Gleich bleibt die Art und Weise, wie die Hybrid-Power generiert wird. Wie zuletzt setzt Toyota dabei auf zwei KER-Systeme (an Vorder- und Hinterachse), sprich auf die Rekuperation von Bremsenergie. Um das neue Antriebskonzept im Wagen unter zu bekommen, wurde ein neues Chassis entwickelt. «Eigentlich ist im Vergleich zum TS040 Hybrid kein Bauteil gleich geblieben», sagt Pascal Vasselon, der Technische Direktor. «Es gibt grosse Unterschiede zum bisherigen aerodynamischen Konzept, vor allem die Stirnfläche des Autos weist drastische Veränderungen auf.» Insgesamt kann Toyota mit dem TS050 Hybrid bereits auf eine erfolgreiche Testarbeit zurück schauen. So wurden nicht weniger als 22 000 km gefahren. Man darf auf jeden Fall auf den Dreikampf gespannt sein.

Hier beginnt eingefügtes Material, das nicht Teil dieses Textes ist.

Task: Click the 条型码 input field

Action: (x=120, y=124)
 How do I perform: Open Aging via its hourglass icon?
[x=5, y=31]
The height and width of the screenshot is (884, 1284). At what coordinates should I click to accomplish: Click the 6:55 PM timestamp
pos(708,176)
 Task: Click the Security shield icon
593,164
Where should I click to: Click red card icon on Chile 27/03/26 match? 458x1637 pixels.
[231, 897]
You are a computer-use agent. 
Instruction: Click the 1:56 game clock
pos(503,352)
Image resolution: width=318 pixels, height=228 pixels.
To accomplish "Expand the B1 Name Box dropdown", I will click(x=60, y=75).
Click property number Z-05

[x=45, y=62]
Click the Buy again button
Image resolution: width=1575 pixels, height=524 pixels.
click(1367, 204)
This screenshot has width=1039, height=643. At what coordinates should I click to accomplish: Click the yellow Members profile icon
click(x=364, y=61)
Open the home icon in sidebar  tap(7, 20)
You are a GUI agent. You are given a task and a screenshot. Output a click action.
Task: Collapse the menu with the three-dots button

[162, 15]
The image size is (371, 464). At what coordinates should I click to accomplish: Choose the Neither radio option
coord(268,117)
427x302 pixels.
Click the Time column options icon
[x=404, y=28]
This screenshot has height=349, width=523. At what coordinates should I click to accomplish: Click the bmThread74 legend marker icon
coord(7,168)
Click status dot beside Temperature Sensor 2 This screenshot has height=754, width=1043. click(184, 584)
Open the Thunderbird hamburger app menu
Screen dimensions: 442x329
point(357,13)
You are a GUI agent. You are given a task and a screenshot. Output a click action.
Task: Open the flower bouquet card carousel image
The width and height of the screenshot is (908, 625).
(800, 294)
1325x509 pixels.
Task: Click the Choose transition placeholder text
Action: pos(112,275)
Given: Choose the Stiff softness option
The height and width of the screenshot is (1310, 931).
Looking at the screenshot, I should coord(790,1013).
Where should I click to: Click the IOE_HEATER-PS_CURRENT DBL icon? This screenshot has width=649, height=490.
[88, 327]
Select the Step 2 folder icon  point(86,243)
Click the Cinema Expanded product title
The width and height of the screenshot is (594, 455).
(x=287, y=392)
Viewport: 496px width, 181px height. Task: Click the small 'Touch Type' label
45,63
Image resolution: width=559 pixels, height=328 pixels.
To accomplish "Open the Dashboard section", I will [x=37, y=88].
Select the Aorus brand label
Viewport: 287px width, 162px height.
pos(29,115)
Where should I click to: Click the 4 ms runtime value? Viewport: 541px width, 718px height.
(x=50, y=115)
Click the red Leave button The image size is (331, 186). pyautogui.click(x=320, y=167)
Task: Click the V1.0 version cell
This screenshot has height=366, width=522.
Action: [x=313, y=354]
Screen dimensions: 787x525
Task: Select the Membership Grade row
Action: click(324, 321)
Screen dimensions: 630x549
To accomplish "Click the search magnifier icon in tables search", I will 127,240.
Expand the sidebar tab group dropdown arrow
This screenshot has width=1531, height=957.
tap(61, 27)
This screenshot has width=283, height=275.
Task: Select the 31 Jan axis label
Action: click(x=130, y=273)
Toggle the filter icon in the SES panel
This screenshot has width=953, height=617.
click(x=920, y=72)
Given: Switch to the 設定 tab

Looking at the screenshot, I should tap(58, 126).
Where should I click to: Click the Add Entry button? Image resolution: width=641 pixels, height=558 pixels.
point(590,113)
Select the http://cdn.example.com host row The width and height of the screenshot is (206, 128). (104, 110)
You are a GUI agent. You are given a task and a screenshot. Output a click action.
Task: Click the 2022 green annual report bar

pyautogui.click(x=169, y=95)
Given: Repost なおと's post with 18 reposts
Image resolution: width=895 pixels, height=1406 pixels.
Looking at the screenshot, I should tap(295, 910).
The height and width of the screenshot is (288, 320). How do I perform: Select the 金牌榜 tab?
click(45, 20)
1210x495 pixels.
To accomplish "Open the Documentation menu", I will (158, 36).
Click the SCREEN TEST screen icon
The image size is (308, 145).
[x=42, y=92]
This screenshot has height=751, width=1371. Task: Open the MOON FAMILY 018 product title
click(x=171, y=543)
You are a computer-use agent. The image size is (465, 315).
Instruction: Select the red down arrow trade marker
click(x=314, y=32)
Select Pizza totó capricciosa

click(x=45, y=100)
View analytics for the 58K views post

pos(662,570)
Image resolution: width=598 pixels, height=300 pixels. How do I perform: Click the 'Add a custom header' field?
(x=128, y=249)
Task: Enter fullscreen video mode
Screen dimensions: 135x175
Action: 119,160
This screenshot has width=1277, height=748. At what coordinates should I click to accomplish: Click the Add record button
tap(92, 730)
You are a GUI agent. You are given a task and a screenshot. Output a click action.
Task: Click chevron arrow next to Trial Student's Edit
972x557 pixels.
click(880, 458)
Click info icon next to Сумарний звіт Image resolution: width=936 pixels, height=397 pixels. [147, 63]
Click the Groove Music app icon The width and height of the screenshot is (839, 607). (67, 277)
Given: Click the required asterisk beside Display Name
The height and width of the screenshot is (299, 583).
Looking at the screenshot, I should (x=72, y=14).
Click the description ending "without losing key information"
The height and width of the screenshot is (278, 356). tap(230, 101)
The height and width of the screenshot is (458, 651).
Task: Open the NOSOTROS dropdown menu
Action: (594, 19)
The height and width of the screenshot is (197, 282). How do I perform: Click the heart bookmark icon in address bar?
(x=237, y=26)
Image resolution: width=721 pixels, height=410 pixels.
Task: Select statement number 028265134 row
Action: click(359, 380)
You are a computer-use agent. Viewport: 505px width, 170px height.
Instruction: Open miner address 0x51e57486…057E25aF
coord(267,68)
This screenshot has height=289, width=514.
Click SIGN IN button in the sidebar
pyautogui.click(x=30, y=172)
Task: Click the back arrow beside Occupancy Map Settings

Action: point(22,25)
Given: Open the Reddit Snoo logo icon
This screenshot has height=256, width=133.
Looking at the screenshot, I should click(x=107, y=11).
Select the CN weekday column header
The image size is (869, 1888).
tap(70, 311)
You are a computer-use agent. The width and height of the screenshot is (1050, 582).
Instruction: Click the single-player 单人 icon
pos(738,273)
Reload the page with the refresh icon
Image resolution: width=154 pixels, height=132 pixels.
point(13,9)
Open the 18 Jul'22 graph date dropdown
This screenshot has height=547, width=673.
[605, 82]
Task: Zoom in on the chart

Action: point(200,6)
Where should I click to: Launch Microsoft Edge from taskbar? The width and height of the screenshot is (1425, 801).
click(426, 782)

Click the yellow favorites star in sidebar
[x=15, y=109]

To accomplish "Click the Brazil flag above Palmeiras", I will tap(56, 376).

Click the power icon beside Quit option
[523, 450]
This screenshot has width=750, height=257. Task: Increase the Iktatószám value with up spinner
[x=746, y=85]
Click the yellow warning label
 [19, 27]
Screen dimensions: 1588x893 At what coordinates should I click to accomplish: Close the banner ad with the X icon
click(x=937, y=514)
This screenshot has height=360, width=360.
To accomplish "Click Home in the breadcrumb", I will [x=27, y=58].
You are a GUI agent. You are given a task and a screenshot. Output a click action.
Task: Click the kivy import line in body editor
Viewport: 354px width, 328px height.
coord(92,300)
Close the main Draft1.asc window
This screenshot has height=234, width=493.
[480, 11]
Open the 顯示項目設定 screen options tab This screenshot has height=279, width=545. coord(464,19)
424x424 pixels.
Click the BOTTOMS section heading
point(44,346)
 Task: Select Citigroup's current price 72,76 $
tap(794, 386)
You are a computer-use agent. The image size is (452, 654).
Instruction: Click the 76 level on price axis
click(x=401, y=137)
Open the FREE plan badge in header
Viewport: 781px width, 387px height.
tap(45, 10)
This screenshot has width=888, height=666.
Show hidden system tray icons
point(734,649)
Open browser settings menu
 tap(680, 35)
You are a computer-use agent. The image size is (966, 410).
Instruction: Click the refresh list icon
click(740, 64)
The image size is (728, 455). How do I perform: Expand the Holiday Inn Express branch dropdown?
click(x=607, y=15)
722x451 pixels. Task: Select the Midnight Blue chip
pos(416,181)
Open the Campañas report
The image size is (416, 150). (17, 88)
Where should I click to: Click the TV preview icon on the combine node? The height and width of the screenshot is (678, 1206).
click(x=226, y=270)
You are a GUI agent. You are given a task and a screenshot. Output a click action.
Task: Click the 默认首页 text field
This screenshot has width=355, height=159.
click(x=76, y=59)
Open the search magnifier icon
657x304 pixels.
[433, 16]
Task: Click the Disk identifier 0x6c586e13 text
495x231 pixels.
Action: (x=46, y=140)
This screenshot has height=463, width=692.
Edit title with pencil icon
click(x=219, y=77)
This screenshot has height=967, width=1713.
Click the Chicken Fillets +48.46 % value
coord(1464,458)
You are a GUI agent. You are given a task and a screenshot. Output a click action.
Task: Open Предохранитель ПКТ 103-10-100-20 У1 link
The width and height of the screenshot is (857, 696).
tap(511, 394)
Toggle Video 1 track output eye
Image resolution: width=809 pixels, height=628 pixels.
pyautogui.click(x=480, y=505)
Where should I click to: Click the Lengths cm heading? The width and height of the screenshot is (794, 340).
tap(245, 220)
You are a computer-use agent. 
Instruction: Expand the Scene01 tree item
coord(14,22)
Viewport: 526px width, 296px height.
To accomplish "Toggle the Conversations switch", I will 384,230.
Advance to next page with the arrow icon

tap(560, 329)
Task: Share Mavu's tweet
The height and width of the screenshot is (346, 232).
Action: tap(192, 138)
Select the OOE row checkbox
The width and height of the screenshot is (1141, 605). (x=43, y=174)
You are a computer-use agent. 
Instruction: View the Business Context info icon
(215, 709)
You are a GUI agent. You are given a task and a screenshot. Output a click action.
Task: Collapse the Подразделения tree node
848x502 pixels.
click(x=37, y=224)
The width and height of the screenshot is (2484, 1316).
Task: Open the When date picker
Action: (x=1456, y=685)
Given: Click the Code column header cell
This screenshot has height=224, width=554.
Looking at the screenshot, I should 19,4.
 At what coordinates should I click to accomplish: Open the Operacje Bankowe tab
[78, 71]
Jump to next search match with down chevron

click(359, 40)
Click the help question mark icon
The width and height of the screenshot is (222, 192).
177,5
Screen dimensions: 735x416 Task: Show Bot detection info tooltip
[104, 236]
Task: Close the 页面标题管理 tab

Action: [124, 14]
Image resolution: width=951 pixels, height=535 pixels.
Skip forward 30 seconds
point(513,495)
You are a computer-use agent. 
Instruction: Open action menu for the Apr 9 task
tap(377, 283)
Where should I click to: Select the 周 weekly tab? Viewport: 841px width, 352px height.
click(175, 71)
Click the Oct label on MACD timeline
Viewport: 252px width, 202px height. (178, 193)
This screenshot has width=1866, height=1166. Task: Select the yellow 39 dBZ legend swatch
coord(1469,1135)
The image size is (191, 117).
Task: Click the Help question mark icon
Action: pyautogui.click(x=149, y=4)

Auf Fahrerseite gibt es bei Toyota eine Neuerung. Ex-Formel-1-Fahrer Kamui Kobayashi ersetzt den im letzten Herbst zurückgetretenen Österreicher Alex Wurz. Er fährt an der Seite von Stéphane Sarrazin und Mike Conway. Im anderen TS050 sitzen Anthony Davidson, Sébastien Buemi und Kazuki Nakajima. «Ich gehe hochmotiviert in die neue Saison. Das neue Auto ist definitiv ein gewaltiger Fortschritt. Unser Chassis war schon immer recht konkurrenzfähig und wir versuchten es noch weiter zu verbessern und entwickelten in allen Bereichen weiter», sagt der Romand Sébastien Buemi. Und: «Vorhersagen kann ich keine treffen, zumindest bis wir unter Wettbewerbsbedingungen in Silverstone auf die Konkurrenz stossen. Doch mein Saisonziel ist jetzt schon klar: Ich will wieder aufs Siegerpodest, und zwar aufs oberste Treppchen.»